[Action item A]
Answer these questions about the blog post on Shakespeare's "Who's On First," one line each:
(i) Who sent the writer the video link?
(ii) Which two people perform in the video?
(iii) Whose classic routine is being imitated?
[Action item B]
For each statement, say whether the blog post on Shakespeare's "Who's On First" supports it. Answer yes or no and quote the words of the post that decide it.
(i) The post is dated Sunday, April 5th, 2009.
(ii) Shakespeare himself wrote the piece performed in the video.
(iii) The writer says a link like this usually leads down an informational rabbit hole.
[Action item C]
Continue the blog post about Shakespeare's "Who's On First" from its last sentence.

[Text excerpt]
Posts Tagged ‘doug skinner’

Shakespeare’s “Who’s On First”

Sunday, April 5th, 2009

My dear friend and sensei, Jerry, sent me this link to a video of David Foubert and Jay Leibowitz performing Shakespeare’s “Who’s On First”.

Elizabethan vaudeville at its best:

This, of course, was not really Shakespeare cracking wise but Leibowitz himself writing a spot on imitation of how the Bard would likely have handled Abbott & Costello’s classic “Who’s On First” routine.

Here’s the original:

Elizabethan baseball aside, this sort of link being sent to me invariably results in my falling down an informational rabbit hole and coming out some other distant end awash in semi-relevant connections and sufficently distracted enough to render the rest of my day a complete fucking waste of time. Thanks, Jerry!

[Stored items]
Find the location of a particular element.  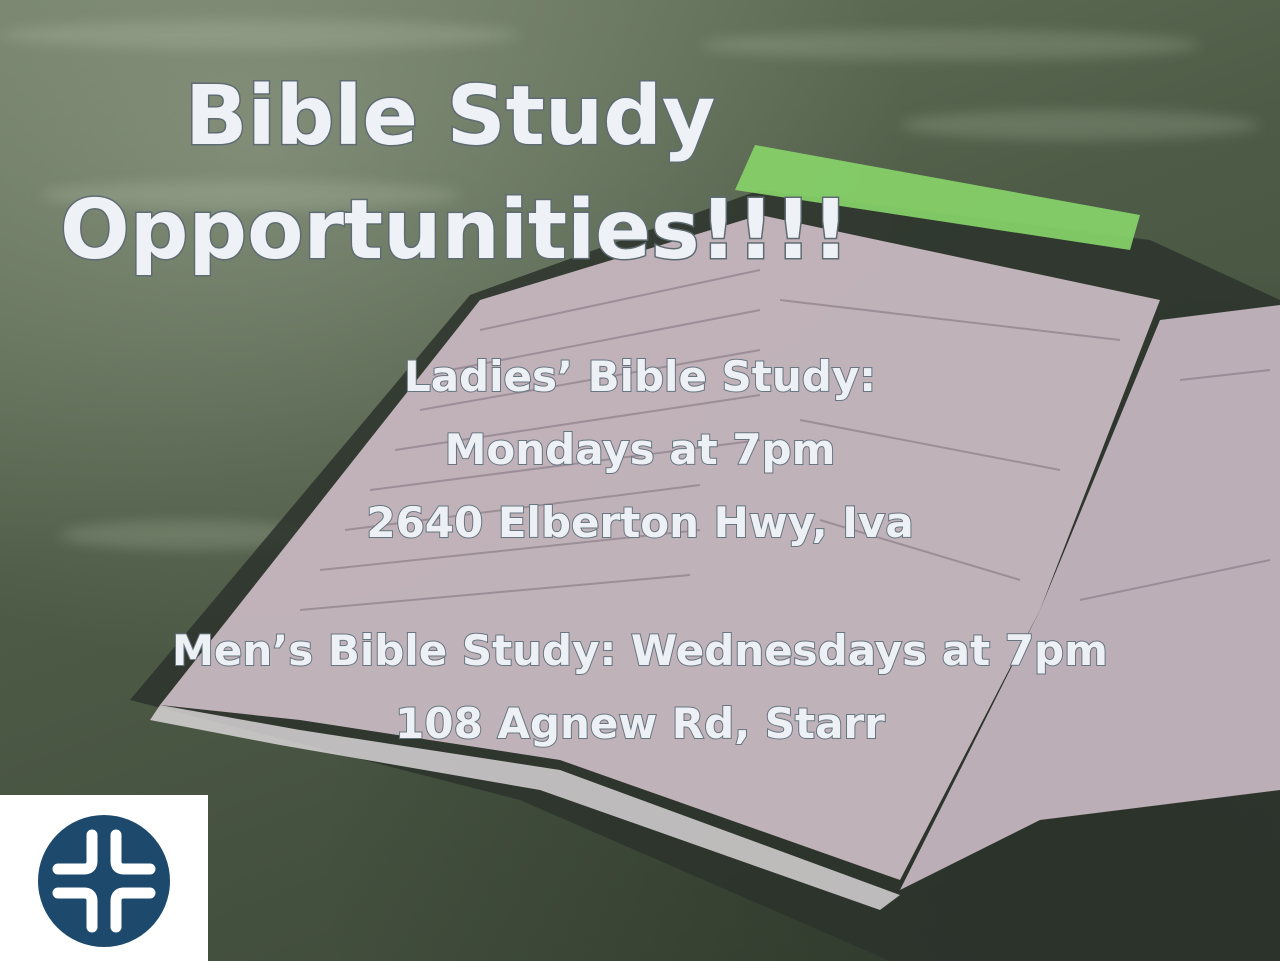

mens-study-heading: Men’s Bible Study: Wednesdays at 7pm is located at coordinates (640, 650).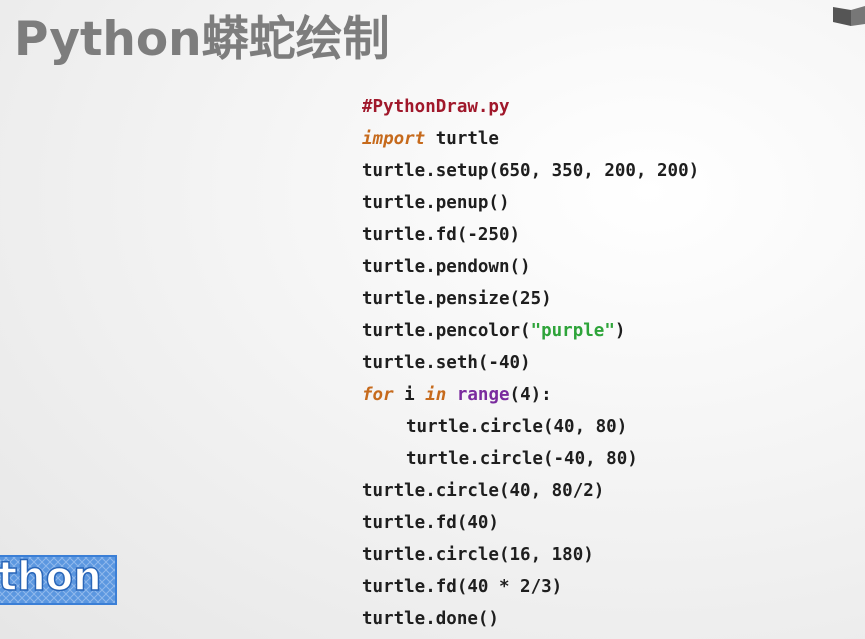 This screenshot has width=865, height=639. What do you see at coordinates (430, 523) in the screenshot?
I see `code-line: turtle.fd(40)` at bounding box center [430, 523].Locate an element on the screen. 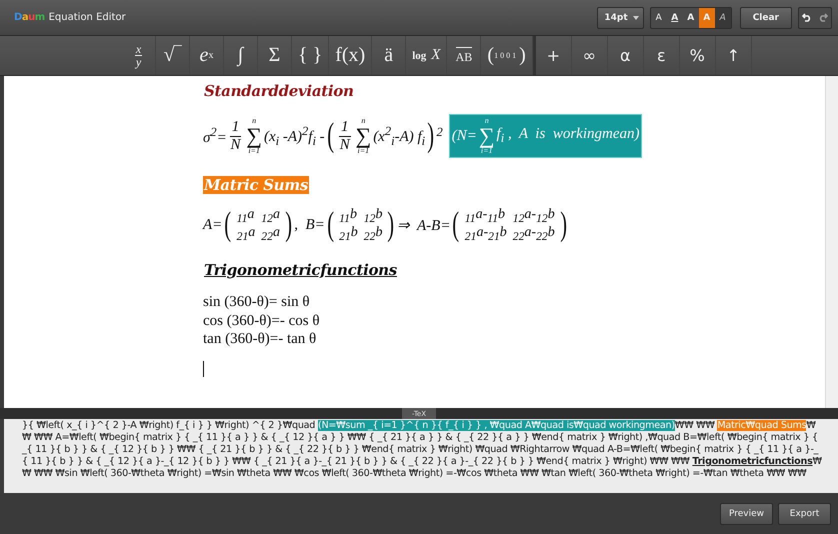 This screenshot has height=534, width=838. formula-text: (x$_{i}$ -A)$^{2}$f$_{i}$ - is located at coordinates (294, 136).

[Output A]
(i) Jerry
(ii) David Foubert and Jay Leibowitz
(iii) Abbott & Costello's

[Output B]
(i) Yes: "Sunday, April 5th, 2009"
(ii) No: "This, of course, was not really Shakespeare cracking wise but Leibowitz himself writing a spot on imitation"
(iii) Yes: "invariably results in my falling down an informational rabbit hole"

[Output C]
When ever I hear the Shakespeare I automatically revisit Bill Irwin‘s sublime The Regard Of Flight as he defends himself from a critic, brandishing a hefty volume of the Complete Works like some anti-vampiric talisman: “Shakespeare! This is unabridged, pal!”

The Regard Of Flight isn’t available commercially on tape or disk – it was distributed as part of the MacArthur Foundation Library but is now virtually impossible to get, unless you want to fork out $245 bucks via Amazon for a used copy. Luckily I have a copy I taped off the air when PBS broadcast it years ago. There are some clips available from the show on YouTube but not the relevant Shakespeare! portion. Instead I give you Doug Skinner and Bill Irwin singing the First Homesickness Song also known as Harry Warren’s “Pasadena – An American Love Song”:

I love that song and used it as our favorite lullabye for my son when he was so much younger than he is today. Skinner does a second song that is just a delight of gentle wistful longing.

My alleged mind, suffering from our Billy’s apt description of ” a malady of attention”, also skipped over to David Huband‘s wonderful award winning short script adaptation of Hamlet called “The Dane”, where the tale is told by a dying gangster in a bar. I wanted to include a snippet of that film here but it’s impossible to find anything of it online.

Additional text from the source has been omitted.